-- Exercise requirements --
Every line from the one containing "Instruction: Switch to the Layout tab" to the one containing "Open the About text formats link" in the records below, both included, must be set down exactly, and no other line.

-- Saved entries --
>>>
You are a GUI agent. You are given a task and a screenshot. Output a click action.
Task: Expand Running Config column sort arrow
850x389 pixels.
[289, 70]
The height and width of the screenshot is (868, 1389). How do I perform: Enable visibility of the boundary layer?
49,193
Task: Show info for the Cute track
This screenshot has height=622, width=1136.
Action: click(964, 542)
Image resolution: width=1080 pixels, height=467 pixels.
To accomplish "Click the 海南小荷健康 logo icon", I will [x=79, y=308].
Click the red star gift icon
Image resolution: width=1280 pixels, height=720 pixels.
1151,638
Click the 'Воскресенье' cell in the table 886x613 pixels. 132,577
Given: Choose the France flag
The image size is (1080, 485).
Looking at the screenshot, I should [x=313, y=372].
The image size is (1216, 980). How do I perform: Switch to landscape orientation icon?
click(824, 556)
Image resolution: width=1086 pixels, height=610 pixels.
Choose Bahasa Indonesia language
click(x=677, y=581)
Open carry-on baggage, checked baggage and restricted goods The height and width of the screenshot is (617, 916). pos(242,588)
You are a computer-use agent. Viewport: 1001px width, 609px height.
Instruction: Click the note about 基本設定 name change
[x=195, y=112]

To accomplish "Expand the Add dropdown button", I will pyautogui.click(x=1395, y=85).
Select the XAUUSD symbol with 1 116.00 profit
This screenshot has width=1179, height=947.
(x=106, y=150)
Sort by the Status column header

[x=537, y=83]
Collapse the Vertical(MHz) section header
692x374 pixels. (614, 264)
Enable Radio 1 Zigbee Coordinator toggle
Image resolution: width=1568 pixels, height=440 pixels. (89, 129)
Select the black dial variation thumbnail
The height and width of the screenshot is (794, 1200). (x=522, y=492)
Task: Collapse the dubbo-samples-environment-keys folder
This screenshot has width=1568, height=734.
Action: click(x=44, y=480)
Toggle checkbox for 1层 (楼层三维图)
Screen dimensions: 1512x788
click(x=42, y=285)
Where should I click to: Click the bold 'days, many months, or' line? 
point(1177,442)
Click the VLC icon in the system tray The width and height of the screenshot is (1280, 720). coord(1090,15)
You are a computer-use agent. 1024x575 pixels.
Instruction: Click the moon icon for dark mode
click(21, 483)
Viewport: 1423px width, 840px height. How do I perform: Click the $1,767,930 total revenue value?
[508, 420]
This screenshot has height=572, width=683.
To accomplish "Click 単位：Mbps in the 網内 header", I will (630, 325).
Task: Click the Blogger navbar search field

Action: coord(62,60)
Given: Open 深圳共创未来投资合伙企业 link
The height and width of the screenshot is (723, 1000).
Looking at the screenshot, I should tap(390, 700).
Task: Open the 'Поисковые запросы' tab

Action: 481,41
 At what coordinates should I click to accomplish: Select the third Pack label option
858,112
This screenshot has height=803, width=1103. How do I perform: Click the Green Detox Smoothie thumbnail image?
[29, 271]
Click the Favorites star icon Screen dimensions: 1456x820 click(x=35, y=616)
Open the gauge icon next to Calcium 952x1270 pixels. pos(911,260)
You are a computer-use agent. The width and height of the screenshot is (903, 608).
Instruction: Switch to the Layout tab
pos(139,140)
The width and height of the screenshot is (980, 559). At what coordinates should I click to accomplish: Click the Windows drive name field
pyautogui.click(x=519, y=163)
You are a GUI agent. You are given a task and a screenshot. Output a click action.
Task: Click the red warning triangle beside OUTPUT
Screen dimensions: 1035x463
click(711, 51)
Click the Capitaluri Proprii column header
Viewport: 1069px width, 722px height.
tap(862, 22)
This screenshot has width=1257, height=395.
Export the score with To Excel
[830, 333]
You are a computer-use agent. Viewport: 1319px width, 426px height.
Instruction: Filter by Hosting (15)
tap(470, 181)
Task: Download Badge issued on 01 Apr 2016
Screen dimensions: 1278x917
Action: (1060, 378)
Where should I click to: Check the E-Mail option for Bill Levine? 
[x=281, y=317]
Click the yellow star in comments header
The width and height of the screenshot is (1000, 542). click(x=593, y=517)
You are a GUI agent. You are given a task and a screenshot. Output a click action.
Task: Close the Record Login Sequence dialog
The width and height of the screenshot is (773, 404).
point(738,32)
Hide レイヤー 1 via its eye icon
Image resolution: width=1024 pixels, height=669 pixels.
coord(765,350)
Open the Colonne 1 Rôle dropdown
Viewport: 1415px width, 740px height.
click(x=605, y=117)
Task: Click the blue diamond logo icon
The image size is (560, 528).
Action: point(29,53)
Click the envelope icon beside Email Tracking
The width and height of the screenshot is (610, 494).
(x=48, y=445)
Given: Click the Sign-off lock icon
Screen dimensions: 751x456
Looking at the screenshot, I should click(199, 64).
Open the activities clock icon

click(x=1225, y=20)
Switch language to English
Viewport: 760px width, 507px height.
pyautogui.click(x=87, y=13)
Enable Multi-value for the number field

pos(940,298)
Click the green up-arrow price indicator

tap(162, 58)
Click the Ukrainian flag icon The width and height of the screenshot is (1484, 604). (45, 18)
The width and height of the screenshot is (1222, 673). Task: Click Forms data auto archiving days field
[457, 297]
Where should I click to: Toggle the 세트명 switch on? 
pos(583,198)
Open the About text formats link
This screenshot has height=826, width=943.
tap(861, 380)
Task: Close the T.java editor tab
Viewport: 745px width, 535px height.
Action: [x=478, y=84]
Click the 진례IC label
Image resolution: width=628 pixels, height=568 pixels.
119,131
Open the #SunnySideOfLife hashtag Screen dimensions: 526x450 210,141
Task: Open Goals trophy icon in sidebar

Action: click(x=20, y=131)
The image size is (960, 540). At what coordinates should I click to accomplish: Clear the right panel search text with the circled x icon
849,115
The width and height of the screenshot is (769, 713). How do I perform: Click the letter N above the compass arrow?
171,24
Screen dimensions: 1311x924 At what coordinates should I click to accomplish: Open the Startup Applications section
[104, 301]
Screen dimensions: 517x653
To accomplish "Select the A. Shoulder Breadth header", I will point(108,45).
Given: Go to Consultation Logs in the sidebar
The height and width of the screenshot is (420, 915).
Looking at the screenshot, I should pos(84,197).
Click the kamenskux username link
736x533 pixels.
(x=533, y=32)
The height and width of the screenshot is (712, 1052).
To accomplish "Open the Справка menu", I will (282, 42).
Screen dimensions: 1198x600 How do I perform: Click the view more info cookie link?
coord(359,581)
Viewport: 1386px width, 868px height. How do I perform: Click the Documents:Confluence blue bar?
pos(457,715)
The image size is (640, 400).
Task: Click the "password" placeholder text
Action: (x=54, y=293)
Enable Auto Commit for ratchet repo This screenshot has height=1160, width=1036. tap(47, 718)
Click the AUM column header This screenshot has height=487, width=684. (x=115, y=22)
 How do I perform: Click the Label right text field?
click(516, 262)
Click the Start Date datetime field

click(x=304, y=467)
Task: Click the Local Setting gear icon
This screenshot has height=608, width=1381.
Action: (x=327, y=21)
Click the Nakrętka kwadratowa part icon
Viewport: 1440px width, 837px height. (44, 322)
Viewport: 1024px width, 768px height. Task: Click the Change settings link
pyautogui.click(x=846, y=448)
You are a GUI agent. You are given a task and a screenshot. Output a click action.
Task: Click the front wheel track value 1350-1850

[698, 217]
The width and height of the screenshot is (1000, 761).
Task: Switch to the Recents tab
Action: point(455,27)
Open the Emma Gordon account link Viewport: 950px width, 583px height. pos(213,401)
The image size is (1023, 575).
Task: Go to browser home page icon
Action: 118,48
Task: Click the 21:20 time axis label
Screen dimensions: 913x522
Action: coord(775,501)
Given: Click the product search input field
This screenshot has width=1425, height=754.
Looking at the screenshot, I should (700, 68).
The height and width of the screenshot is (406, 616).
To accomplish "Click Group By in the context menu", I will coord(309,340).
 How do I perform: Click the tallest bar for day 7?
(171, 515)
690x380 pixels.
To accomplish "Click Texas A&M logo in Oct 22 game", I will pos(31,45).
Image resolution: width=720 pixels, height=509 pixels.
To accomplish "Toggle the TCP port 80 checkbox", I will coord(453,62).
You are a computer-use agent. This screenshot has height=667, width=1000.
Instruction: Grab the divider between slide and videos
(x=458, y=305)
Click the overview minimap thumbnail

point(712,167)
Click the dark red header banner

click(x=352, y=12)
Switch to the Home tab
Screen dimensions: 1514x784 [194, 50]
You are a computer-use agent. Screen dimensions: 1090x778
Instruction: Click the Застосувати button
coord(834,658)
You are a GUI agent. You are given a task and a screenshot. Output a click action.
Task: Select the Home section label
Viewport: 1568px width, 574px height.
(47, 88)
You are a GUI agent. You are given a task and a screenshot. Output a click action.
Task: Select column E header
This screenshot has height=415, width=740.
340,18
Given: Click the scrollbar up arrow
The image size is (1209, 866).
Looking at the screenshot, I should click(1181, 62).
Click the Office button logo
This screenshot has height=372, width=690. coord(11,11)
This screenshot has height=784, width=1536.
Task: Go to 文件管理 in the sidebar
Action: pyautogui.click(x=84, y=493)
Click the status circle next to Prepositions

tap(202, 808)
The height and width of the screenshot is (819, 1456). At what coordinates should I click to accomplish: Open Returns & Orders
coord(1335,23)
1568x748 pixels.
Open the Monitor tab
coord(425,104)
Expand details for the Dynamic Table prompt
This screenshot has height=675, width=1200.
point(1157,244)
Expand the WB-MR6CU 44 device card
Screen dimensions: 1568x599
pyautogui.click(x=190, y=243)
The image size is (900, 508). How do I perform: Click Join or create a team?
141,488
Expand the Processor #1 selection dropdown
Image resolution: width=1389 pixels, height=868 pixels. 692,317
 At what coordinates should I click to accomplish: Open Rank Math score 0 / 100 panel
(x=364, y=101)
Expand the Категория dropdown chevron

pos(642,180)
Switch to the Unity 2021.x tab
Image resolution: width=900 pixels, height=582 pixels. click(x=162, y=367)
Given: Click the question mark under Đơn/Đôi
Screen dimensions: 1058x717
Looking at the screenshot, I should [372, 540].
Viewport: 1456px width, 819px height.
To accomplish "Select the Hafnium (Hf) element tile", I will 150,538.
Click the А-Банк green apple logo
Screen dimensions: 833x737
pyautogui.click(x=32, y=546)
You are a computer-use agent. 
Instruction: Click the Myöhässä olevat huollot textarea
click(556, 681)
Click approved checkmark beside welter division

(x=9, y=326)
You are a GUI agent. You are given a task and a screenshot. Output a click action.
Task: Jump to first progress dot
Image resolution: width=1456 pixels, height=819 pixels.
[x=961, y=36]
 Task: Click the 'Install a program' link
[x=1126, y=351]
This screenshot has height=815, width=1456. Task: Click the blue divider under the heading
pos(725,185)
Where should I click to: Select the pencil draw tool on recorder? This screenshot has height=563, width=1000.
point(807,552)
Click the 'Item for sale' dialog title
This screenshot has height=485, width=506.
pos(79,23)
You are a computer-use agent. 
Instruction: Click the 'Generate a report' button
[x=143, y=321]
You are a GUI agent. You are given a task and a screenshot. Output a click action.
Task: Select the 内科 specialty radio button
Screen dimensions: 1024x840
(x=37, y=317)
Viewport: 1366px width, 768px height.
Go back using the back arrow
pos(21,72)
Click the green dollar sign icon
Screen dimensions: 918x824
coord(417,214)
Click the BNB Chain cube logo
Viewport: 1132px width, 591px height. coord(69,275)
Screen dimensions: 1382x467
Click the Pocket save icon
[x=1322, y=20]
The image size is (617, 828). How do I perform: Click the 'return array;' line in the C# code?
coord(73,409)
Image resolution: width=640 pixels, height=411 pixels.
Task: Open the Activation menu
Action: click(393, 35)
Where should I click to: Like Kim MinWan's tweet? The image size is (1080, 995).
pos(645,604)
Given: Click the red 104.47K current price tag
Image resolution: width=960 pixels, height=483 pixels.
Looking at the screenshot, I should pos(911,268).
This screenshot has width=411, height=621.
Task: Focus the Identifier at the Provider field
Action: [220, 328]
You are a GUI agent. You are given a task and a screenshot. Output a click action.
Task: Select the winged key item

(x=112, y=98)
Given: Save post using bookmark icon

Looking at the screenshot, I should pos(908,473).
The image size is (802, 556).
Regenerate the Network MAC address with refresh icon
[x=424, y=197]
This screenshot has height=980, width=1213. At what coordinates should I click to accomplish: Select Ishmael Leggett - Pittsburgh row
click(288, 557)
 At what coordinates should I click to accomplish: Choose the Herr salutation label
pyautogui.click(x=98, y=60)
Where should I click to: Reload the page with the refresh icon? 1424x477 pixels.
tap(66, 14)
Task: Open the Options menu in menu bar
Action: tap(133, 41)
<<<
-- Result for this exercise --
Instruction: Switch to the Layout tab
pos(139,140)
The width and height of the screenshot is (980, 559). At what coordinates should I click to accomplish: Click the Windows drive name field
pyautogui.click(x=519, y=163)
You are a GUI agent. You are given a task and a screenshot. Output a click action.
Task: Click the red warning triangle beside OUTPUT
Screen dimensions: 1035x463
click(711, 51)
Click the Capitaluri Proprii column header
Viewport: 1069px width, 722px height.
tap(862, 22)
This screenshot has width=1257, height=395.
Export the score with To Excel
[830, 333]
You are a computer-use agent. Viewport: 1319px width, 426px height.
Instruction: Filter by Hosting (15)
tap(470, 181)
Task: Download Badge issued on 01 Apr 2016
Screen dimensions: 1278x917
Action: (1060, 378)
Where should I click to: Check the E-Mail option for Bill Levine? 
[x=281, y=317]
Click the yellow star in comments header
The width and height of the screenshot is (1000, 542). click(x=593, y=517)
You are a GUI agent. You are given a task and a screenshot. Output a click action.
Task: Close the Record Login Sequence dialog
The width and height of the screenshot is (773, 404).
point(738,32)
Hide レイヤー 1 via its eye icon
Image resolution: width=1024 pixels, height=669 pixels.
coord(765,350)
Open the Colonne 1 Rôle dropdown
Viewport: 1415px width, 740px height.
click(x=605, y=117)
Task: Click the blue diamond logo icon
The image size is (560, 528).
Action: point(29,53)
Click the envelope icon beside Email Tracking
The width and height of the screenshot is (610, 494).
(x=48, y=445)
Given: Click the Sign-off lock icon
Screen dimensions: 751x456
Looking at the screenshot, I should click(199, 64).
Open the activities clock icon

click(x=1225, y=20)
Switch language to English
Viewport: 760px width, 507px height.
pyautogui.click(x=87, y=13)
Enable Multi-value for the number field

pos(940,298)
Click the green up-arrow price indicator

tap(162, 58)
Click the Ukrainian flag icon The width and height of the screenshot is (1484, 604). (45, 18)
The width and height of the screenshot is (1222, 673). Task: Click Forms data auto archiving days field
[457, 297]
Where should I click to: Toggle the 세트명 switch on? 
pos(583,198)
Open the About text formats link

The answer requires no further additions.